Most importantly it can time and fire Nikon SB28 repeatedly in sequence. It may work with any modern strobe, but I am not testing it further.

One practical usage is paint by light with strobe, using open bulb shutter at night. Very applicable to LF shooting or any format.

I was worried the SB28 may blow the circuitry on the timer, but I just ran it for an hour every 10 seconds. I used SB28 as it has paid it's way for 18 years. Almost expendable.

Since timer has a stereo mini phono I plugged a PC to mini mono phono plug in and bingo it works perfectly. No tinker needed. Plug and Play.
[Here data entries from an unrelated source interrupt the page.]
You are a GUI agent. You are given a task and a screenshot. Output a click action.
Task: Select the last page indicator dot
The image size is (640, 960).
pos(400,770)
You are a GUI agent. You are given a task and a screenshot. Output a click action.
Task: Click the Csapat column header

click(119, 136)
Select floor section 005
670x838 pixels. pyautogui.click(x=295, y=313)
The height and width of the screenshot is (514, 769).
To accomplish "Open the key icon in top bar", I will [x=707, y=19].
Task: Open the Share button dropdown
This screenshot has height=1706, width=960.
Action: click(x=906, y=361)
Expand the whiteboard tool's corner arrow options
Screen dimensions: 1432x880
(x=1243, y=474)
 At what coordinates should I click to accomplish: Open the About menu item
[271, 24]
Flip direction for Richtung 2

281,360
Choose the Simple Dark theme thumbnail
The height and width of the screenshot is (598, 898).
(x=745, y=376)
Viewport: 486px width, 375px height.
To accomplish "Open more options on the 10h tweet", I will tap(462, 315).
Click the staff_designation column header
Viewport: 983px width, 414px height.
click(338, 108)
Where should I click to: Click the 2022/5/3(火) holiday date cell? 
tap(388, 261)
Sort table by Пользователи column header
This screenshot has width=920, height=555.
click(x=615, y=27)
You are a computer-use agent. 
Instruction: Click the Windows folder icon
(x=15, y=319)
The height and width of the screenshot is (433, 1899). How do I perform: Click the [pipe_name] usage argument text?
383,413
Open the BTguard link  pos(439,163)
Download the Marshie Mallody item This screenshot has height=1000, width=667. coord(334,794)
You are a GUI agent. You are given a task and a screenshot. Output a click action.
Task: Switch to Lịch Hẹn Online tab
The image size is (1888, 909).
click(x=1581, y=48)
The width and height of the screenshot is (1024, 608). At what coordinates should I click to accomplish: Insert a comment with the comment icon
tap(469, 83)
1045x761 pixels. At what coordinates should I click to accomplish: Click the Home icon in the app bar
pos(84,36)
My plan for this combo uses a 32" silver umbrella with GoBo, which when viewed at night at a distance will create retinal images, which are fleeting mind/eye photographs, organically imprinted, not digital and not based in physical materials as we commonly think of photography. It will produce an ULF image, 32". Impossible to show in any way except by high speed video. Yet humans perceive it easily.

I think this will puzzle, enthrall young at heart, anger others, when it debuts in a month.

Maybe it already angers some here, as not photography, but I maintain it is imaging, hence it is photography.

I'll update the actual imaging results and viewing reaction in a month with explanation of delivery and purpose. Secret until tactique du fait accompli. French says it better, but I don't know French...







That's my story and I'm sticking to it.

Jac@stafford.net
16-May-2015, 08:33
#1 Yes, but I have moved on to sequential after last night's experiments. I can calculate total flash power easier when using many instances.

Mentioning this for the readership - it is good to keep in mind that multiple short exposures of a film do not equal the sum, tending to underexposure.